Aëroplane reconnaissance in naval operations is almost equally as important as its use on land. This will be one of the principal uses of the hydroplane, which can either travel on the surface of water or rise in the air. In the present war two seaplanes were recorded as scouting near Antivari on September 8th, 1914. It is also said that the Germans gave information to the Heligoland forts by biplanes concerning the fight in Heligoland Bight.

2. Directing and correcting artillery fire.

Very many reports of the use of the aëroplane in this respect have come to hand during the present war. The Germans appear to be very keen on this particular use. Stories told by wounded soldiers graphically describe how with the appearance of the enemy’s aëroplane there comes accurate and deadly fire. The Germans appear to have several simple and ingenious means of indicating the instructions of the aërial observer in this respect. An interesting contribution to our knowledge has been supplied by Bombardier Smith, who was wounded by a bomb dropped from a German aëroplane. Writing to the Times he describes how the Germans have special bombs for range-finding.
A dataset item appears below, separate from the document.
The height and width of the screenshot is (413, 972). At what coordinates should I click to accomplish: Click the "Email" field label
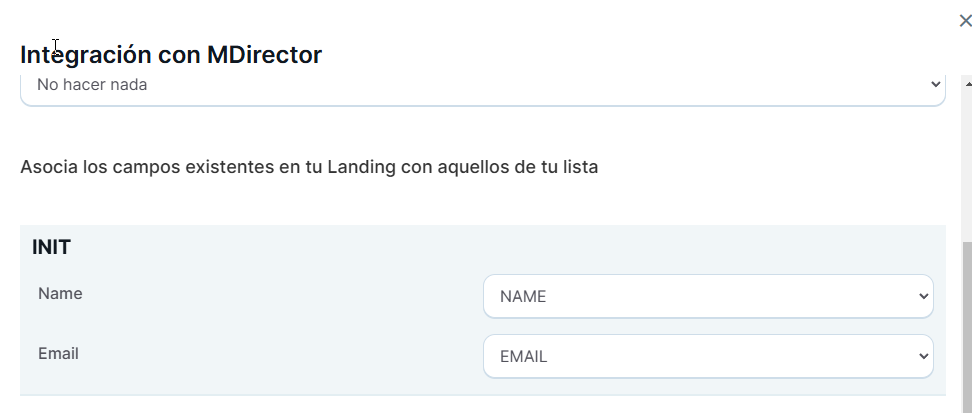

Those bombs have proved a great success in the war, as they find the enemy’s ranges very accurately. The bomb when dropped leaves a thick, black, smoky line to enable their gunners to take the exact range. We were in a good position but suffered loss. The enemy could not find us until the aëroplane came on the scene. Then we had it rather hot. The gunners had to leave the guns, but later saved them all after being reinforced by other guns.

Another method the Germans adopt is to drop a silver ball. Almost as the ball drops from the range-finding aëroplane, the shrapnel shell bursts over the lines of the opponent.
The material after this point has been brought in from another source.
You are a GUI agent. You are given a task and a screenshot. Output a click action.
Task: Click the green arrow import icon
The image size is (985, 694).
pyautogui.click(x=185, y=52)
They also sometimes pull up and down a little disc suspended beneath the aëroplane. A still further variety of signalling is accomplished by the use of lamps that are visible in daylight. Almost every method of signalling can be used for the purpose, such as flag signalling; wireless signals are no doubt especially effective.

I will quote from a recent article by Mr. F. W. Lanchester in “Engineering” as to the German use of the aëroplane in this respect:—

The value of aëroplane work will be relatively greater the longer the range; in fact, it may in future be found possible to employ heavy artillery of long range under conditions in which without the help of the aëroplane it would be comparatively useless. As an illustration, there is nothing to-day to prevent a long-range battery, well served by its aëroplanes, from effectively shelling an enemy without knowing in the least the character of its objective—i.e., whether an infantry force or position, a body of cavalry, or the enemy’s guns. In the present war the aëroplane appears to have been utilised by the German army, as a matter of regular routine, as an auxiliary to the artillery in the manner indicated. It has been reported again and again that the appearance of an aëroplane overhead has been the immediate prelude to the bursting of shrapnel, frequently the very first shell being so accurately placed as to indicate that the method of signalling, and, in fact, the whole performance, must have been well thought out and equally well rehearsed.

3. Offensive operations.

This use might be well subdivided into legitimate and illegitimate offensive operations. There has been, unfortunately, ample example of the use of both airships and aëroplanes for purposes that are illegitimate and barbaric in the present war. To use the advantage of travelling in the air at altitudes for the purpose of the wanton destruction of harmless citizens, and, further, to destroy in cities the amassed wealth of art that only centuries, not years, produce, is an unrighteous use of the science of aërial navigation. Before the war it was condemned by the Hague Convention. Since, it has met with the denouncement of all civilised nations—save the one that has perpetrated the outrages. In the case of the aëroplane raid made into Germany by our own British naval airmen, one party of aviators went to Cologne to try to attack the airship halls there. The city was enveloped with an opaque fog, and it was hopeless to try to locate the position of the airship sheds. Though the British aviators circled over the town for an hour and a half they refrained from discharging any bombs, rather than run the risk of destroying civilian life or property. An example, indeed, of the legitimate offensive use of the aëroplane was the attempt to destroy or put out of action the very kind of aircraft which had been so wantonly used over Paris, Antwerp, Ostend, and other cities.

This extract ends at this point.